In order to craft the TPP package, which now runs to thousands of pages, the president has relied on the advice of 600 non-governmental organizations, including many multinational corporations. Unfortunately, he has refused input from the one voice that should matter – the U.S. Congress. And that’s a real problem.

Since 2000, the U.S. has lost more than five million manufacturing jobs and 57,000 manufacturing establishments. In Ohio alone, this has meant a $98 billion cumulative trade deficit over the past five years, with 350,000 good-paying factory jobs shed since 2000. This lost manufacturing has come at a real cost for Ohio’s middle class, and what should be paramount on the minds of our elected officials is how to rebuild this lost industrial capacity.

The TPP is emphatically not the answer. Instead, it’s simply the latest in a long line of trade deals (like NAFTA, WTO, China, CAFTA, South Korea, etc.) that have opened the door to predatory trade with countries that have only their own interests at heart.

For example, Japan, Malaysia, Singapore, South Korea, and China continually engage in currency manipulation in order to gain an advantage for their exports. In fact, Beijing has used an undervalued Yuan to boost its trade surplus with the U.S from $83 billion in 2001 to $342 billion in 2014, costing the U.S. more than 3 million jobs. Similarly, Japan has intervened in currency markets 376 times since 1991 to boost exports. The U.S. goods trade deficit with Japan reached $78 billon in 2013, costing an estimated 896,000 U.S. jobs.

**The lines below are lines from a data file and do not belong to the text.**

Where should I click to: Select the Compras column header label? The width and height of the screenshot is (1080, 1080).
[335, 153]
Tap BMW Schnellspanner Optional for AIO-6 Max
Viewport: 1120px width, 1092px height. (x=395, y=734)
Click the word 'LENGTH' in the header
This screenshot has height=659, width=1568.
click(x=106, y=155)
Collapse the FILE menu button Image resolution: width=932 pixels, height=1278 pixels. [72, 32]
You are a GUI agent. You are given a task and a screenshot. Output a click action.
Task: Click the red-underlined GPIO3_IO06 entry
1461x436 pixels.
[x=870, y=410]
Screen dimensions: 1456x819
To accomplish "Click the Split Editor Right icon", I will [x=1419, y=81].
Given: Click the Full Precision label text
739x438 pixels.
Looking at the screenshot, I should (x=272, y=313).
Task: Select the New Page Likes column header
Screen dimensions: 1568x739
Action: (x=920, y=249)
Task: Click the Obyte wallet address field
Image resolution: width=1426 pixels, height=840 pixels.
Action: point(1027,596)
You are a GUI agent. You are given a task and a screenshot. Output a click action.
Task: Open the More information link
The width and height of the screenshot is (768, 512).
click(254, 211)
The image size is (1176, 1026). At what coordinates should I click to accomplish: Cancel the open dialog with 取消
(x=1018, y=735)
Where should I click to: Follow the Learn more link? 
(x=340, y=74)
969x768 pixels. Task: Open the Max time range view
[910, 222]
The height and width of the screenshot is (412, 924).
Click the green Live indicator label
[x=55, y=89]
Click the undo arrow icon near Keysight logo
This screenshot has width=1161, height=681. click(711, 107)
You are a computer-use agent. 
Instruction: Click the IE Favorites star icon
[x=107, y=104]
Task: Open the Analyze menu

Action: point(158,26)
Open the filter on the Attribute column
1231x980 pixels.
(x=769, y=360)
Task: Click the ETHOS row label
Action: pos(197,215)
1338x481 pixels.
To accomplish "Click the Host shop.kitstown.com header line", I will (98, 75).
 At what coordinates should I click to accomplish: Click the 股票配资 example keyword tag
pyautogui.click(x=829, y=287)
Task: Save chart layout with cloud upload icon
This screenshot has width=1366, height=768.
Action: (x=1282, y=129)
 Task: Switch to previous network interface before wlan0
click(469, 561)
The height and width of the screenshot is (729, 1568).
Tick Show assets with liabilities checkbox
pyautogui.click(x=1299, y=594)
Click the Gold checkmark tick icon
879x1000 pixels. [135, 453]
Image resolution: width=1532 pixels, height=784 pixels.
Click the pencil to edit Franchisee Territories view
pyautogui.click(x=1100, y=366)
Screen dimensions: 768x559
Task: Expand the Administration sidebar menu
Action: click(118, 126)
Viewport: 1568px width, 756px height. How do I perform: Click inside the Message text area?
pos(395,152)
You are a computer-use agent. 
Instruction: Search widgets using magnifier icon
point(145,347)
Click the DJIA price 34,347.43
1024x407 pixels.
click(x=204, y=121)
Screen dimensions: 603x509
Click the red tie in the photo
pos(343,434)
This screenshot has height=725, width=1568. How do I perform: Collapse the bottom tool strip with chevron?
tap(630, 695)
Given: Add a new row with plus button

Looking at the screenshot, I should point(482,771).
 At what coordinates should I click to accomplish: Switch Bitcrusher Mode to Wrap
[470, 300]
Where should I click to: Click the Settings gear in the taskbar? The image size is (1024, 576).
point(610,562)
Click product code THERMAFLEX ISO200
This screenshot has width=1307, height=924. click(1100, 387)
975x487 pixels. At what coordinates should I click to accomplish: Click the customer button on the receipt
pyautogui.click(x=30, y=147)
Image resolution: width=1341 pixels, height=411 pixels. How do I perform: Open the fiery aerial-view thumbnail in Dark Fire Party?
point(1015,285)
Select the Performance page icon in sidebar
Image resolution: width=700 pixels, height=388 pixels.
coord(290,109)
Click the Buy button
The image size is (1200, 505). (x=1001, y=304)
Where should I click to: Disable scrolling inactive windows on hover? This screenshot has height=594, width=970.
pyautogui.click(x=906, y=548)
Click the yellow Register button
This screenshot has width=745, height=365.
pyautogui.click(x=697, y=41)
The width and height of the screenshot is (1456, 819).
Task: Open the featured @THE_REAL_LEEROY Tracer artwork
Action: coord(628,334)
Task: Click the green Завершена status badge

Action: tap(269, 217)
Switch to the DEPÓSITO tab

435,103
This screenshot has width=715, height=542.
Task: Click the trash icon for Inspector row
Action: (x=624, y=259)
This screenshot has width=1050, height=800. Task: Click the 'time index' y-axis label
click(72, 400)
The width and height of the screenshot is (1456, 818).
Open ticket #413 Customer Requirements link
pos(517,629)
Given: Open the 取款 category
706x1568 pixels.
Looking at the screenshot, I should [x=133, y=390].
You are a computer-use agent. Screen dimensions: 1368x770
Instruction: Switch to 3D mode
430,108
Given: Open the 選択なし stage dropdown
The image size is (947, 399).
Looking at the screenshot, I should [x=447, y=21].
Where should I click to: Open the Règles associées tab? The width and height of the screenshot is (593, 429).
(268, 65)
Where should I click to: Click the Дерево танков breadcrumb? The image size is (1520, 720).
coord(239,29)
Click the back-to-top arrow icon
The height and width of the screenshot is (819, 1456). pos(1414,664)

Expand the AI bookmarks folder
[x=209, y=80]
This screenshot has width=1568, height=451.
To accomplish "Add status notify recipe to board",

President Obama, however, is insistent on “fast tracking” a completed TPP agreement past a submissive Congress. Worse, the president’s plan overlooks the bipartisan concerns of Members in both the House and Senate who have explicitly requested strong provisions on currency manipulation in the final agreement. Unfortunately, the president has ignored Congress, and one result of a signed TPP will be the surrender of much of what’s left of America’s manufacturing sector to foreign industries strongly aided by currency manipulation.

Thus the TPP represents not gains for American manufacturing but rather another giant step in the industry-by-industry giveaway of American manufacturing. Thankfully, the president’s request for fast track authority has met with stiff opposition on Capitol Hill, mainly from Democrats, but also from a sizable group of Republicans. All are justifiably troubled because the president has negotiated the TPP without incorporating a congressionally vetted set of instructions, and is simply seeking fast-track authority to slam-dunk the finished package.

If the past 20 years of “free trade” deals offer any preview, TPP won’t increase America’s sales to third world consumers, most of whom exist on a few dollars a day and can’t afford U.S. wares. However, they can flood our already import-saturated market with more goods produced at slave-labor wages. And so Ohio’s congressional representatives should say “no” to President Obama’s request for “fast track” authority and the poorly conceived TPP agreement. Otherwise, Ohio’s manufacturers and their workers could be among the biggest losers.